(crosspost from irrecollections.com)
Aside from poor acting, poor design, and poor direction (most versions commit one, two, or all of these sins), most productions appear to misunderstand–and therefore misrepresent–the text. Though a lot of misconception stems from a misrepresentation of Machiavelli himself (preferring the mustache-twirling villain over the historian, linguist, and political writer), a lot of confusion proceeds from a misunderstanding of the play’s goals: The Mandrake is a test of Latin language, themes, and types. Machiavelli borrows characters, scenes, and beats from Terence and Plautus and reworks them for a contemporary audience. And it’s funny when these moments fall flat; it’s funnier still when Machiavelli calls direct attention to them: we laugh at Siro’s lack of enthusiasm in Callimaco’s plan; we chuckle at Lucrezia’s disenchantment with (literally) everything. These self-aware, awkward, clunky moments are funny in much the same way The Princess Bride’s overblown acting, over-dramatic score, and cliched script are funny.
The Productions
To illustrate, here is Malachi Bogdanov’s production of The Mandrake Root. You can watch all of it if you like. I wouldn’t:
This production fails to humor me. I didn’t smile once during its 1 hour and 14 minute run time, and you likely didn’t either (or at least you shouldn’t have). I wouldn’t waste my time showing this to students.

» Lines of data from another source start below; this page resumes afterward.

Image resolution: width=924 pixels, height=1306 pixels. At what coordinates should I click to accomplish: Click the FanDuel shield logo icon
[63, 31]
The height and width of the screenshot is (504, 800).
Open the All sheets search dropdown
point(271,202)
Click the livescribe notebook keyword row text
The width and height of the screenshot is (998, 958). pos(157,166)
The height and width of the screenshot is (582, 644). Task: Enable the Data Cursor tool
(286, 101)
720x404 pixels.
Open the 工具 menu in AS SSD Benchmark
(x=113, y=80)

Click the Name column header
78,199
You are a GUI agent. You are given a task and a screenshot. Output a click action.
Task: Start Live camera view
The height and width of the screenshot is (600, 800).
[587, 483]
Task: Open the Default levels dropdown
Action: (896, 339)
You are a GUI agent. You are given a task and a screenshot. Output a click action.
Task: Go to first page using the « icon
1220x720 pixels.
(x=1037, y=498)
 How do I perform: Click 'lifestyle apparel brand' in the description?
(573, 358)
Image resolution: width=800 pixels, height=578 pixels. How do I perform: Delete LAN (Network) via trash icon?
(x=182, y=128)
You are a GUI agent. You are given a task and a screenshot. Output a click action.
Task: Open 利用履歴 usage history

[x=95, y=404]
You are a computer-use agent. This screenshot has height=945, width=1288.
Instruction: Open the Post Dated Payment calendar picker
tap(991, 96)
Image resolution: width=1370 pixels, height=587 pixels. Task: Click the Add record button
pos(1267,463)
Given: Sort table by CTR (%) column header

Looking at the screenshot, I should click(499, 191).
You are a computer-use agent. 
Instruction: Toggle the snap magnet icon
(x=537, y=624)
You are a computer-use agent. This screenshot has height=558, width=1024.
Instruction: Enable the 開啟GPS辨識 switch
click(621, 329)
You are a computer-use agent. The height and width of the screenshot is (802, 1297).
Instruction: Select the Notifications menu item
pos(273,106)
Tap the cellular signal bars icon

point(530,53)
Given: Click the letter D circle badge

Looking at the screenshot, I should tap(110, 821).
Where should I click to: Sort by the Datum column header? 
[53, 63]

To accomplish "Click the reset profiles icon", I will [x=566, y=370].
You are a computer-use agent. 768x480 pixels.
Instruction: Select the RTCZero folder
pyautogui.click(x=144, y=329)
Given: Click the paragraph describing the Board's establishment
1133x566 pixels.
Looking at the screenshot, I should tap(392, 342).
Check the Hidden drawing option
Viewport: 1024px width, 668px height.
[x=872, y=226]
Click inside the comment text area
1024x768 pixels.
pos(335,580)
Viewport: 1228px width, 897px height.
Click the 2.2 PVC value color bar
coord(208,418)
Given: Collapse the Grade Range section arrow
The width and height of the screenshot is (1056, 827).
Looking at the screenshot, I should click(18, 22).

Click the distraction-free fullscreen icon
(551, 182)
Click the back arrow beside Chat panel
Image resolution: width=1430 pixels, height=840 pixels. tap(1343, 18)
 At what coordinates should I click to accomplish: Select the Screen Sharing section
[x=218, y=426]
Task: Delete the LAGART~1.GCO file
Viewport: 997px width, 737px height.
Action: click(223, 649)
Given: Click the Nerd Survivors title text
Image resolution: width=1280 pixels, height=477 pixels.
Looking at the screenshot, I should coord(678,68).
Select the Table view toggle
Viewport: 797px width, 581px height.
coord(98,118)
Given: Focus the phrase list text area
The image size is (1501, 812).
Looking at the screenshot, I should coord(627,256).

And my distaste for this film has nothing to do with its Wiseau-esque opening credits or its painfully wooden acting–or even its standardization of Machiavelli’s already standardized characters (as if that was even possible!). My problem is one of intention: The Mandrake Root attempts to play The Mandrake straight; the characters take themselves seriously, undermining the humor that has kept the play alive for almost 500 years. Again, The Mandrake is a testing-ground for existing tropes in Latin comedy–and, better, a testing-ground for Machiavelli.
Machiavelli’s script is self-aware, and The Mandrake is as much a parody of the author as it is a parody of Latin comedy. Stylized, discourse-ish dialogue (vis a vis The Prince) is funny when magnified and tested. Callimaco’s grand speech in 1.1 is repeatedly undermined by Siro’s interjections and disinterest. Nicia’s hyperbolic love for Latin language and culture is undercut by Callimaco’s faux-Latin gobblety-gook. The play repeatedly parodies ‘Machiavellian’ archetypes, and it should be played lightly.
Here is a clip from The Princess Bride:
Though this isn’t a clip from The Mandrake, it illustrates my point well. Wallace Shawn, who translated The Mandrake in 1971, plays the scheming Sicilian Vizini. Note the discourse-like quality of the dialogue–how quickly both Vizini and The Dread Pirate Roberts recite overblown, faux-intellectual dialogue; how the score heightens and dramatizes the scene, despite talking heads; and how incredibly disinterested Buttercup looks, despite the knife at her throat. Though this isn’t a production of The Mandrake, it might as well be; and Shawn brilliantly executes this scene–from his smug grin to his sudden, anticlimactic death. The scene (and the film) is self-aware and lighthearted. It pokes holes in 80s high fantasy by embracing the genre’s tropes and exaggerating them.
This is what The Mandrake should do, and this is why most productions suck.
TL; DR: The Mandrake is a really smart play that’s smart about being dumb, and everyone plays it as a smart play trying to be smart, which is dumb. Don’t be dumb: be smart: be dumb.